Worms Stück für Stück: Backmodel*
Zum Anbeißen schön – Können Lebkuchenmodel als eine frühe Form der Druckkunst bezeichnet werden?
Backmodel, aus Holz geschnitzte Hohlformen zum Backen, folgen einer langen Tradition. Obwohl Illustrationen auf Spekulatius häufig noch bekannt sind, geraten kunstvoll verzierte Honigkuchen, als eine spezielle Variante von Lebkuchen, vermehrt in Vergessenheit. Bereits vor der Antike wurden dekorative Model verwendet. Archäologische Funde der Harappa-Kultur (Blütezeit ca. 2300-1600 v.u.Z.) des heutigen Pakistan und Nordwestindien belegen vergleichbare Vorlagen zum Backen. Von dort aus verbreitete sich die Kleinkunst im 1. Jahrtausend vor unserer Zeit bis nach Ägypten und nach Griechenland. Ab dem 1. Jahrhundert wird die Verwendung von Modeln im Zusammenhang mit Honigkuchen im römischen Reich greifbar.

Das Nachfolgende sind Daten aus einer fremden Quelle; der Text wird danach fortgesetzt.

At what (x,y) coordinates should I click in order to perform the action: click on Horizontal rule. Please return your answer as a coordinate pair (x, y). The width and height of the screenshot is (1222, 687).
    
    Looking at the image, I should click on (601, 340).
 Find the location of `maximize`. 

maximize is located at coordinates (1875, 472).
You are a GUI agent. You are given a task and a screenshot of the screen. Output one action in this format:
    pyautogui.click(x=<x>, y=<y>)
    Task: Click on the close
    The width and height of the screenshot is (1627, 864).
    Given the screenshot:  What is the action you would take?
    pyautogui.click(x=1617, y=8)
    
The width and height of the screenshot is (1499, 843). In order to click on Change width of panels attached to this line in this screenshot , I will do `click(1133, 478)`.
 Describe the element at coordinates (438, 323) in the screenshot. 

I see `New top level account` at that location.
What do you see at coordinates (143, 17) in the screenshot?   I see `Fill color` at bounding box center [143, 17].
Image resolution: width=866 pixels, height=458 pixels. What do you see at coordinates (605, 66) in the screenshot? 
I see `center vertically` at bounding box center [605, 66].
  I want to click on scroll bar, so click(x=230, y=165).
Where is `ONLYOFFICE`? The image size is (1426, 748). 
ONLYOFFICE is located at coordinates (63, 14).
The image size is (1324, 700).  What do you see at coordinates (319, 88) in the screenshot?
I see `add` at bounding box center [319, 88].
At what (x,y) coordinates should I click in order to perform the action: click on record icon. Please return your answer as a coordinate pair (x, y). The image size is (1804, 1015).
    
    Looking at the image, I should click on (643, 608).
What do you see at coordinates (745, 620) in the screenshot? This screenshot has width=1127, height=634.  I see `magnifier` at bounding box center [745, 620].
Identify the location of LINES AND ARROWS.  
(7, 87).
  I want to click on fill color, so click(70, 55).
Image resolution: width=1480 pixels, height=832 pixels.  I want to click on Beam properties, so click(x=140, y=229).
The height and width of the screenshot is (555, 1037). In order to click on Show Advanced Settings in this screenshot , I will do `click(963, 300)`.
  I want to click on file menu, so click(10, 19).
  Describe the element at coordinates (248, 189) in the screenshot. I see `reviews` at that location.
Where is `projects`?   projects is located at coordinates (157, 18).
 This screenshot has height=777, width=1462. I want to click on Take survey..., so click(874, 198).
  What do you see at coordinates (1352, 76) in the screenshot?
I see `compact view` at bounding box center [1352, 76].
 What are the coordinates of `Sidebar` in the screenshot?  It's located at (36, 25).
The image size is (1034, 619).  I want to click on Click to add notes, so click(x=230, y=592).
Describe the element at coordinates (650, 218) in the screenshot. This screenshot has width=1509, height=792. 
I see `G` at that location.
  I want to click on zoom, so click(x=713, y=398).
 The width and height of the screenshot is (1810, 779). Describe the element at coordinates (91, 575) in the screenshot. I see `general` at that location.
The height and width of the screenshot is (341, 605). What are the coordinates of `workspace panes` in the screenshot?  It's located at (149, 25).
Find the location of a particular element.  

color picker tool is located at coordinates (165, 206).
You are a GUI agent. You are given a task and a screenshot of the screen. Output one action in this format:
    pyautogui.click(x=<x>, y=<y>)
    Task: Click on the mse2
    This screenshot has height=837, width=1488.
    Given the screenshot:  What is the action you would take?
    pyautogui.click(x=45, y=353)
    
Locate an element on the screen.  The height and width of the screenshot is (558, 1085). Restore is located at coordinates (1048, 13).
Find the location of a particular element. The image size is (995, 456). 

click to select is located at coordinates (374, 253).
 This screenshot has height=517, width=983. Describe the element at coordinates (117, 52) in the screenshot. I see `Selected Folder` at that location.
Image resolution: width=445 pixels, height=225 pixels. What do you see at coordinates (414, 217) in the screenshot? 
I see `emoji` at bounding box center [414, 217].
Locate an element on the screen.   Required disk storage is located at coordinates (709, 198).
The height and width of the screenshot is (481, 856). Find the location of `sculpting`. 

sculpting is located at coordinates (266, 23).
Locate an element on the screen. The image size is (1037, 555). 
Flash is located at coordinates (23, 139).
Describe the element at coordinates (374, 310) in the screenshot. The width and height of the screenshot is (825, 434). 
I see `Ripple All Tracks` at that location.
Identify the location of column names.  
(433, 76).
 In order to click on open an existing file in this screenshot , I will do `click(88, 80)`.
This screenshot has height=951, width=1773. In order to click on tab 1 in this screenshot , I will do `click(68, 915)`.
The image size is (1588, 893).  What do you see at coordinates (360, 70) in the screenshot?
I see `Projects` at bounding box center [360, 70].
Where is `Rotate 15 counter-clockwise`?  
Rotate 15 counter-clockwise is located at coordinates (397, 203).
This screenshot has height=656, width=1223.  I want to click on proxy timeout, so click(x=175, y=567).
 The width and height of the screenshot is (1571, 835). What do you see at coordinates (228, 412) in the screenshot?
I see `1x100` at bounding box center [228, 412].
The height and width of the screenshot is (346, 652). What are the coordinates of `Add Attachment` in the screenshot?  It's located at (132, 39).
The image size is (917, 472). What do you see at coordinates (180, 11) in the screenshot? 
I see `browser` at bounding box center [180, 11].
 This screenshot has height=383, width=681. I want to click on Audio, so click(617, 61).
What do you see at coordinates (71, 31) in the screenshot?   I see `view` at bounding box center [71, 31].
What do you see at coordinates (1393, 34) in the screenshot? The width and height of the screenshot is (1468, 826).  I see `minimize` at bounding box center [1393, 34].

Mit den Römern kam dann das ungewöhnliche Kunstgebäck auch nördlich der Alpen an. Unterstützt durch den Ausbau von Handelsrouten im Rahmen der Kreuzzüge entstand ein abwechslungsreiches Angebot von Gewürzen. Dadurch wurde Lebkuchen nicht nur zum Modegebäck des Mittelalters, sondern auch zum ständigen Begleiter als Heilmittel. Sogar Mitglieder der französischen Königsfamilie sollen sich Lebkuchen zum Neujahr geschenkt haben. Allerdings wurde das gut gewürzte Gebäck von der Neuzeit an (ab ca. 1500) nicht nur von Pilgern für den Magen, sondern auch für Propaganda genutzt.
„Bilddruck-Gebäck“ kann als die Kunstform beschrieben werden, die bereits früh von einer breiten Bevölkerung erworben werden konnte. Im Museum der Stadt Worms im Andreasstift sind einige solcher Backmodel zu finden. Eine der Hohlformen zeigt einen Engel mit detailliert ausgearbeiteten Flügeln und faltenreichem Gewand. Es handelt sich um eine gängige Weihnachtsdekoration, die nun für einen Monat im Museum bestaunt werden kann.
*beschreibt eine kunstvoll geschnitzte Holzform zum Backen.